Microempresas en Antioquia 2025: El desafío de saltar de la subsistencia a la productividad
Medellín, 13 de mayo de 2026. El tejido empresarial de Antioquia se sostiene sobre los hombros de las microempresas, pero este pilar enfrenta desafíos estructurales que limitan su potencial. Los resultados de la Encuesta Empresa Micro Antioquia 2025 —liderada por la Cámara de Comercio de Medellín para Antioquia, Interactuar, Comfama, el FGA Fondo de Garantías y la Cámara del Aburrá Sur— ofrecen una mirada profunda a las 411.000 unidades productivas que mueven la economía del departamento.

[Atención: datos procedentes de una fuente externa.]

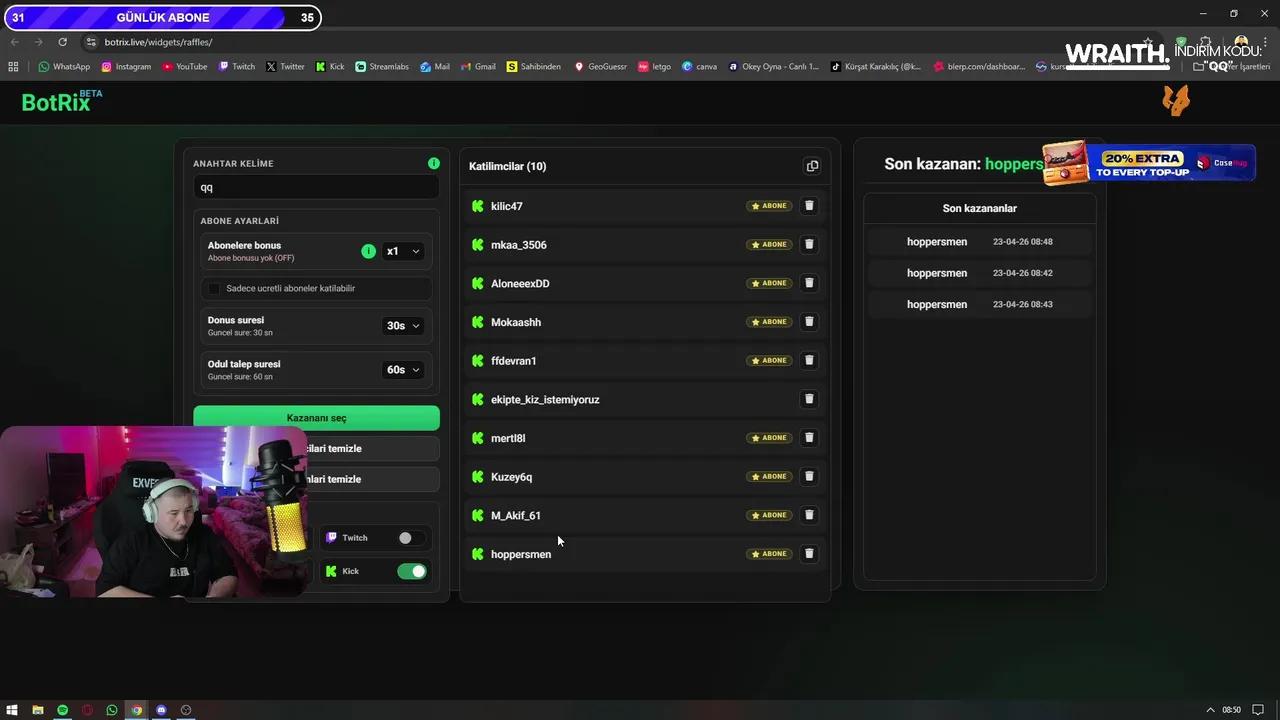Click the info icon beside Anahtar Kelime
The width and height of the screenshot is (1280, 720).
(433, 163)
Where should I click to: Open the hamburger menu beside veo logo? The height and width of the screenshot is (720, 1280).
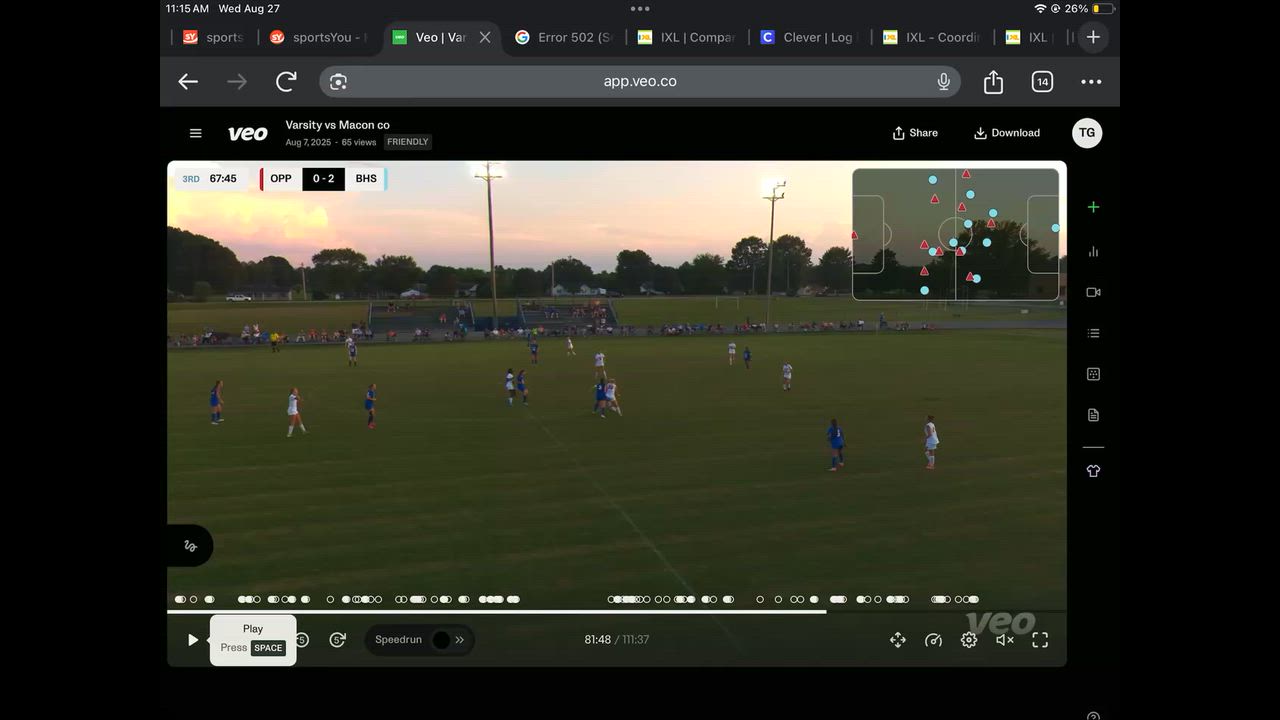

Perfil del microempresario: Rostro femenino y barreras de formación
Uno de los hallazgos más relevantes del estudio es la fuerte presencia femenina en el ecosistema. El 57% de las microempresas en Antioquia 2025 son lideradas por mujeres. Sin embargo, este liderazgo se concentra mayoritariamente en el sector informal (60%), lo que sugiere que el emprendimiento femenino suele nacer como una estrategia de generación de ingresos inmediatos ante la falta de empleo formal.
En cuanto a la formación, el 62% de los propietarios solo cuenta con estudios de bachillerato. Esta limitación educativa correlaciona directamente con la baja adopción de procesos contables y administrativos sofisticados, lo que mantiene a gran parte de estas unidades en un ciclo de subsistencia.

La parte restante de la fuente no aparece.